◆ **Exercise aim**
Starting with the first line, output the data exactly through to the end.

[Provided material Boundary: Start]

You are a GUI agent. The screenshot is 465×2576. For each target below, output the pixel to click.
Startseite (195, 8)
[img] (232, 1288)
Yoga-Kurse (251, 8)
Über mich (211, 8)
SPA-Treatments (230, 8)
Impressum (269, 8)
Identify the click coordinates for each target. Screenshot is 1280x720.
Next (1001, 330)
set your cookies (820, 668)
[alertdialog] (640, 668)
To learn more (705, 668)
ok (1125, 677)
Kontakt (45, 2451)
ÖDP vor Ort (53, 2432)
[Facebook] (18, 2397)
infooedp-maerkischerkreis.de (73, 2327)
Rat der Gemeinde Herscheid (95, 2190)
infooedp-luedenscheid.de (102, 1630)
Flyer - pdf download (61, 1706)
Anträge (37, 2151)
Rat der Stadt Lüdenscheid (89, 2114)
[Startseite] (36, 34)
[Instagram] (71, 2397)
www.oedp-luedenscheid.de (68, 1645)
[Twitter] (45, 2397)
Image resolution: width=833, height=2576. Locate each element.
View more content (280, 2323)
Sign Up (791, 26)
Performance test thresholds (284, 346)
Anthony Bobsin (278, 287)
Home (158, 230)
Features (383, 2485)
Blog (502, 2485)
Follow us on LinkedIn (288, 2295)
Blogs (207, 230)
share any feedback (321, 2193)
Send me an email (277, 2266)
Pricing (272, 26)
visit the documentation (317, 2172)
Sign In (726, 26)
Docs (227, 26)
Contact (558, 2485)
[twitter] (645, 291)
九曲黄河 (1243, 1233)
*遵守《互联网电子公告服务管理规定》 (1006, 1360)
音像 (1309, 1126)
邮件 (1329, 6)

[Provided material Boundary: End]

◆ **Result**
You are a GUI agent. The screenshot is 465×2576. For each target below, output the pixel to click.
Startseite (195, 8)
[img] (232, 1288)
Yoga-Kurse (251, 8)
Über mich (211, 8)
SPA-Treatments (230, 8)
Impressum (269, 8)
Identify the click coordinates for each target. Screenshot is 1280x720.
Next (1001, 330)
set your cookies (820, 668)
[alertdialog] (640, 668)
To learn more (705, 668)
ok (1125, 677)
Kontakt (45, 2451)
ÖDP vor Ort (53, 2432)
[Facebook] (18, 2397)
infooedp-maerkischerkreis.de (73, 2327)
Rat der Gemeinde Herscheid (95, 2190)
infooedp-luedenscheid.de (102, 1630)
Flyer - pdf download (61, 1706)
Anträge (37, 2151)
Rat der Stadt Lüdenscheid (89, 2114)
[Startseite] (36, 34)
[Instagram] (71, 2397)
www.oedp-luedenscheid.de (68, 1645)
[Twitter] (45, 2397)
Image resolution: width=833, height=2576. Locate each element.
View more content (280, 2323)
Sign Up (791, 26)
Performance test thresholds (284, 346)
Anthony Bobsin (278, 287)
Home (158, 230)
Features (383, 2485)
Blog (502, 2485)
Follow us on LinkedIn (288, 2295)
Blogs (207, 230)
share any feedback (321, 2193)
Send me an email (277, 2266)
Pricing (272, 26)
visit the documentation (317, 2172)
Sign In (726, 26)
Docs (227, 26)
Contact (558, 2485)
[twitter] (645, 291)
九曲黄河 (1243, 1233)
*遵守《互联网电子公告服务管理规定》 (1006, 1360)
音像 (1309, 1126)
邮件 (1329, 6)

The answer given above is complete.